In the last two months alone, I’ve been instructed by four different clients who had ‘property protection trusts’ (also called ‘wealth preservation trusts’, or similar). Each had relied on the advice of non-solicitor advisors to variously save inheritance tax (IHT), probate fees and care fees. In all cases, the legal work was done remotely by companies who aren’t regulated by the Solicitors Regulation Authority.
In each of these cases (and every case I’ve come across in over 23 years of practising), this type of product was (a) unnecessary, (b) wasn’t provided with sufficient care to ensure that the client actually understood what they were letting themselves in for and (c) typically cost £2,000-£8,000.
To be clear, it’s rarely a good idea to give your property away, even to a trust, as this leaves you without ownership, control and difficulty in arranging future finance.
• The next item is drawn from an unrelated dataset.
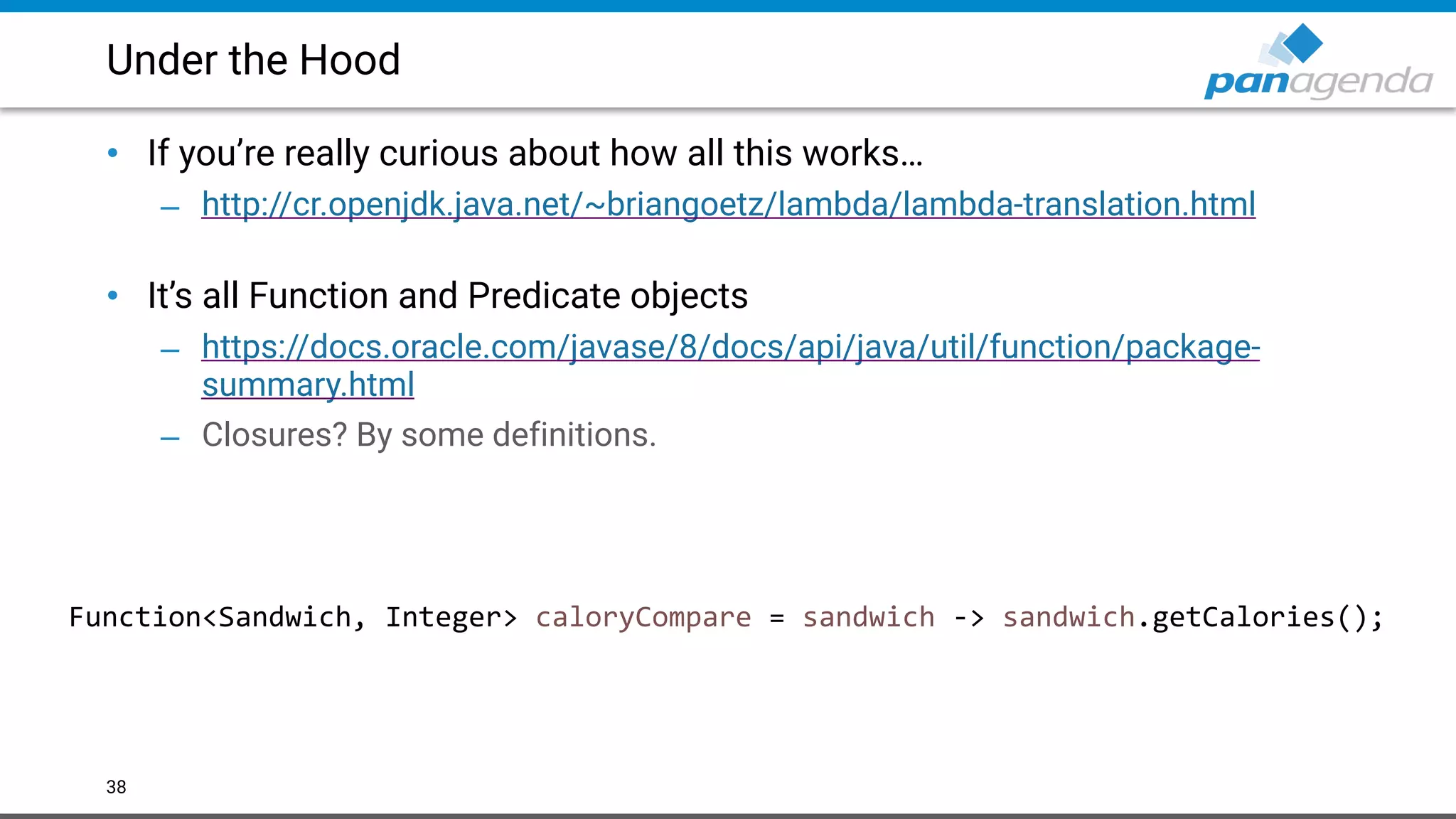
Task: Click the dash before 'Closures? By some definitions.'
Action: pyautogui.click(x=170, y=439)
Most trusts I’ve seen were sold to save IHT, including when the client had no tax liability. Broadly, spouses or civil partners can, between them, give up £650,000 tax-free, and a further £350,000 if their main residence passes to direct descendants. For the majority of the UK, this means that no IHT will be payable. In any event, unless you pay an open market rent whilst you continue to live there, the gift of your home to the trust will be caught by ‘reservation of benefit’ rules and not count as a gift at all for tax purposes, not even the ‘7-year rule’ applies.
‘Discretionary trusts’ are used for these products, and clients seem unaware that these trusts are taxable. For trust assets over £325,000, there is an ‘entry charge’ (20%, but relief is usually available). However, clients don’t expect the 10 yearly 6% charge and so don’t budget for it. There may also be an ‘exit charge’ depending on the trust’s lifespan. This is pretty heard to bear for those clients that didn’t have an IHT problem in the first place.
The other (misleading) selling point of these trusts is that they will ‘protect the home from care fees’.
A ‘Deliberate Deprivation of Assets’ is where someone intentionally diminishes their wealth to accelerate local authority care contributions. Local authorities routinely try to use this to refuse to avoid contributions. Their case is much easier to prove as a person ages, where there’s a relevant diagnosis or where the trust receiving the gift is advertised to ‘save care fees’!
Unwitting clients can pay thousands for a questionable scheme, provided by an unregulated limited company, often with insufficient professional indemnity insurance, meaning there’s little recourse when things go wrong.
There are various ways to protect your wealth, including simply having the right will. Such wills cost a fraction of the price of these trusts, and you won’t be parting with your home, paying rent of have unexpected tax bills. So please, do the research before falling for the pretty brochure and promise of ‘protecting your inheritance’.